# To do
Draw out every line with the word "dimensions" from the listing below.

Start of Block

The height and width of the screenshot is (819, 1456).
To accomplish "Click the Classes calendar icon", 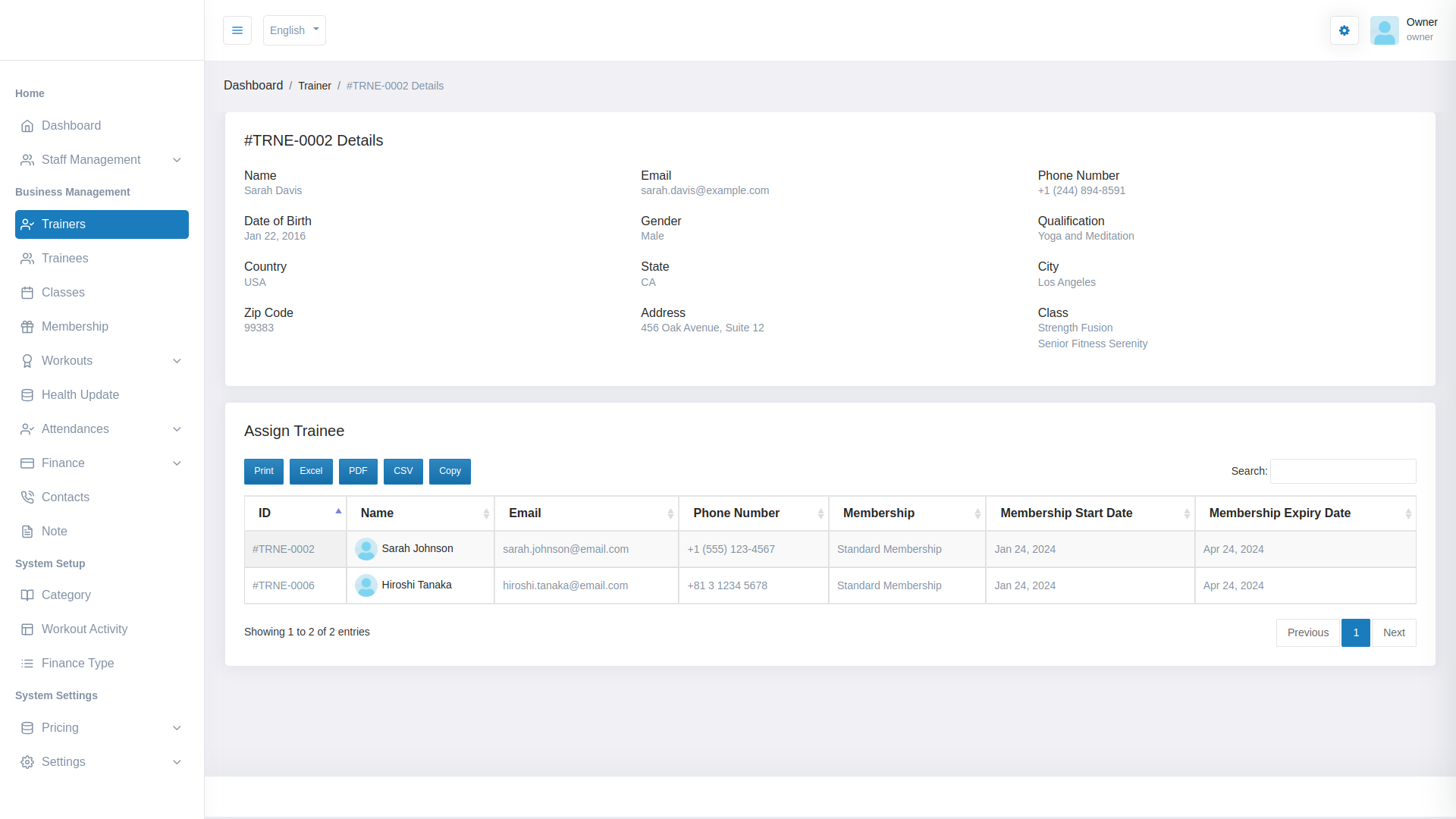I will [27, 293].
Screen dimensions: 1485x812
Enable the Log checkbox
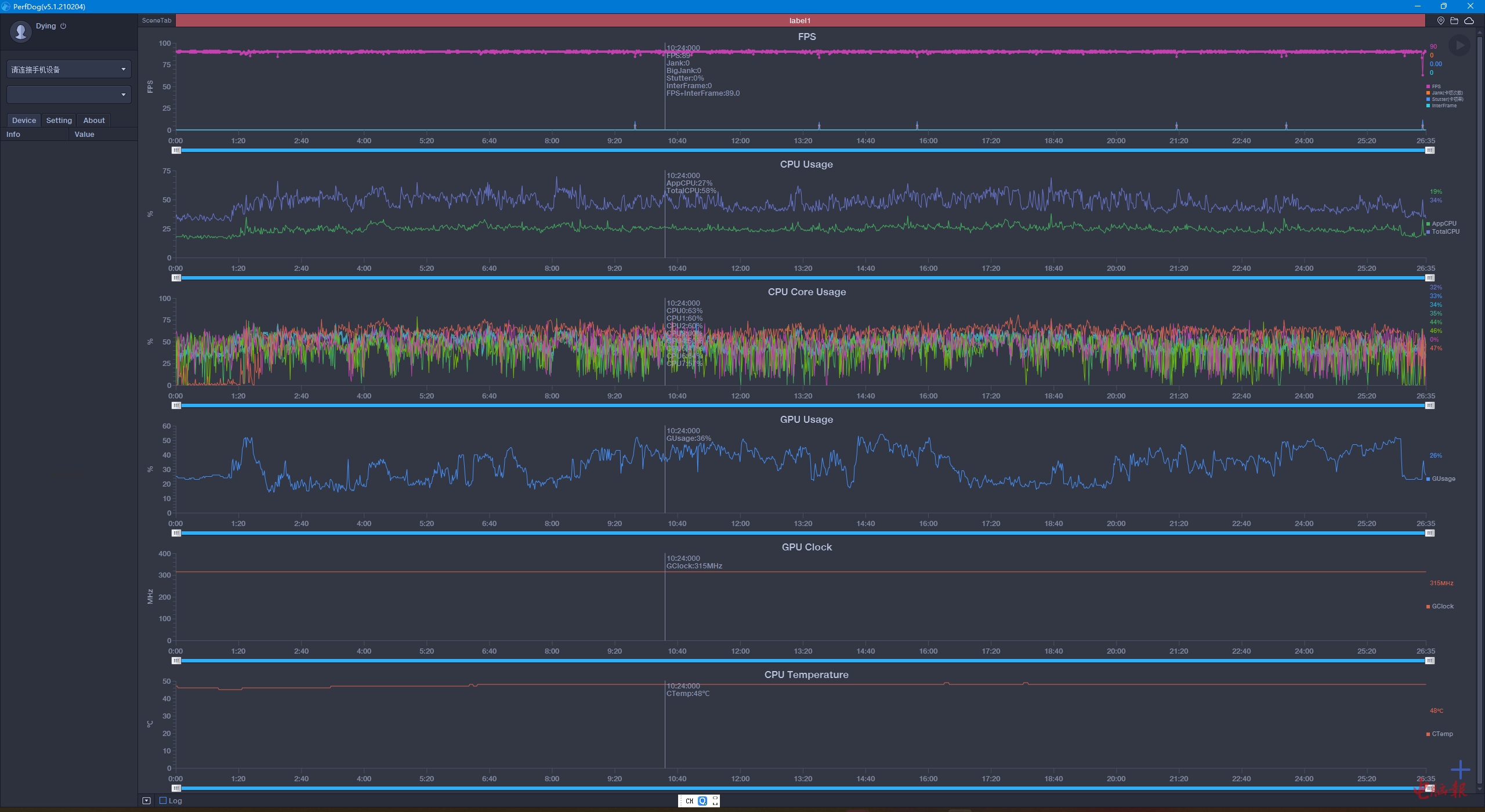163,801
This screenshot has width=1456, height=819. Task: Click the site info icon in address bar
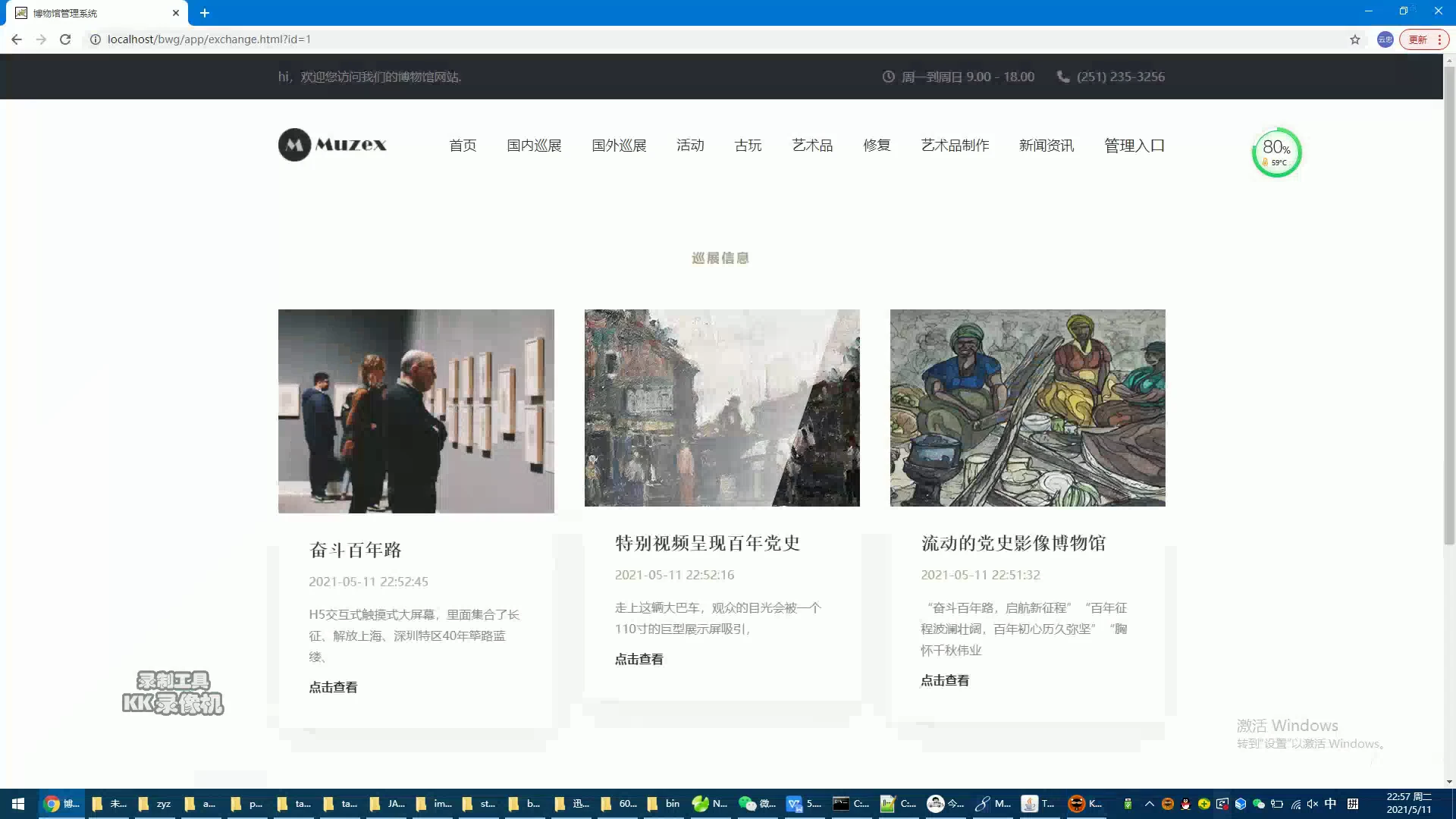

End of Block
Start of Block

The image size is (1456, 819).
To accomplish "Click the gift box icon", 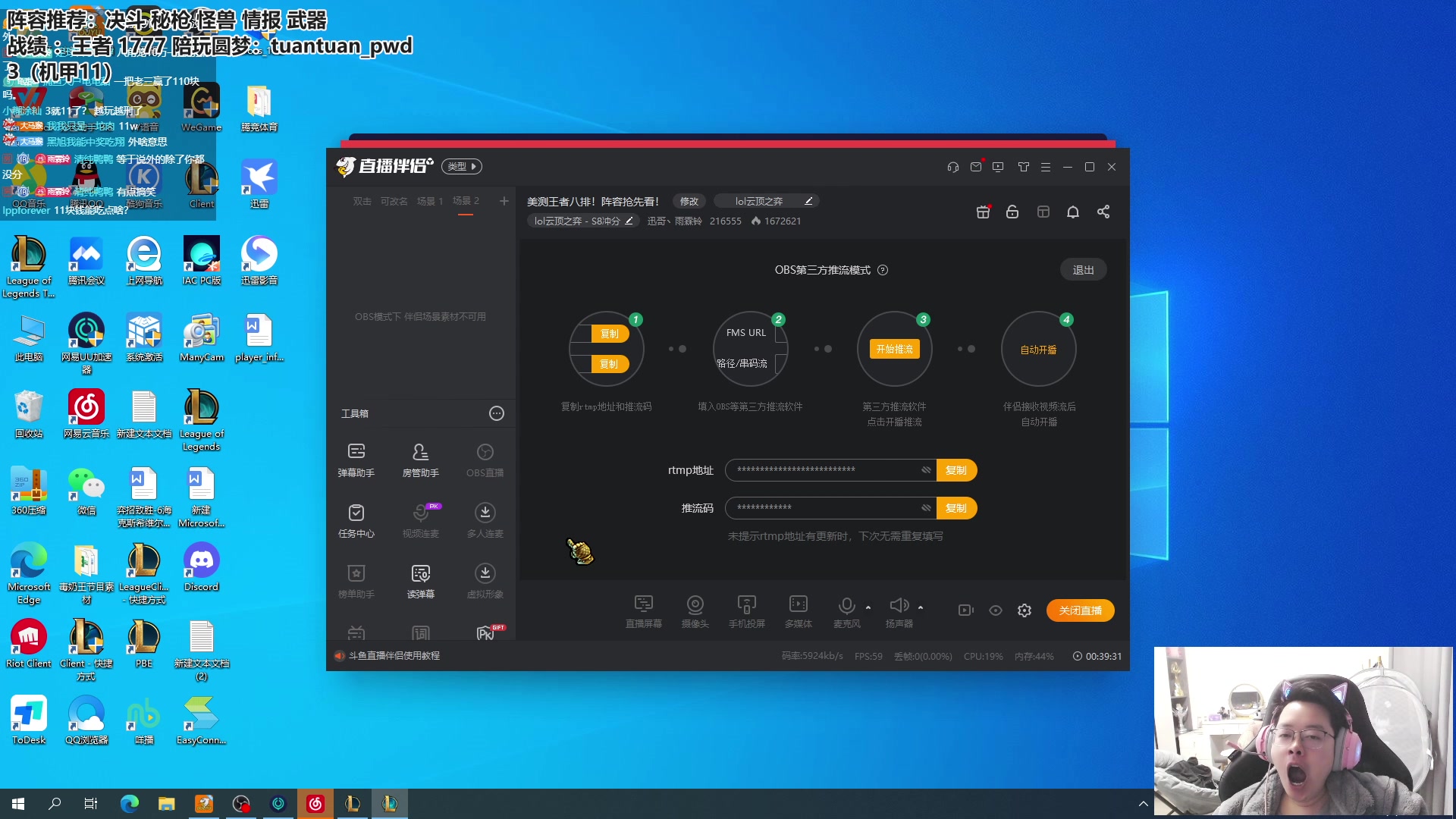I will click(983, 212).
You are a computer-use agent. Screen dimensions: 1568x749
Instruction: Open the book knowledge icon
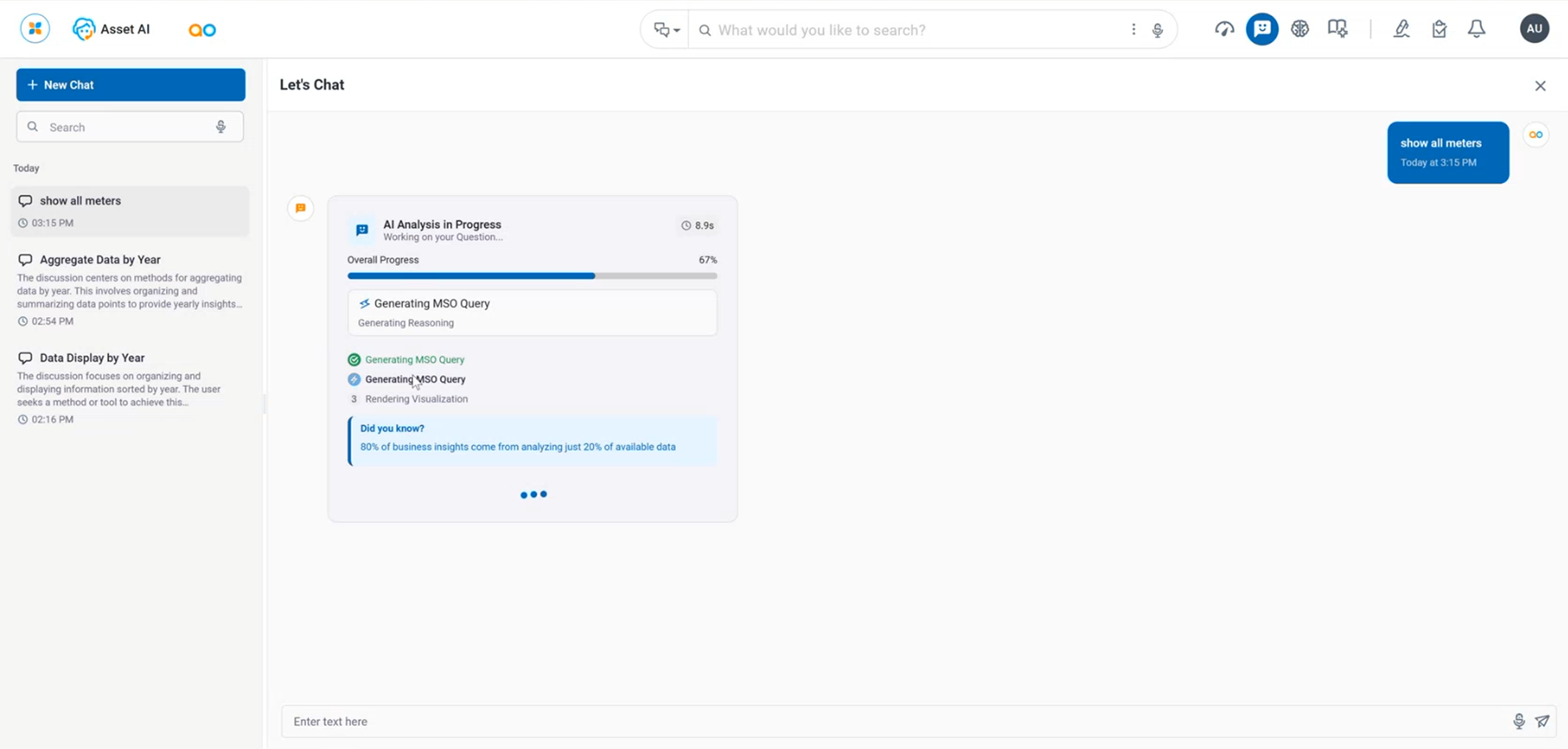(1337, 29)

End of Block

# The completed task
Screen dimensions: 1485x812
You are a computer-use agent. Screen dimensions: 1568x749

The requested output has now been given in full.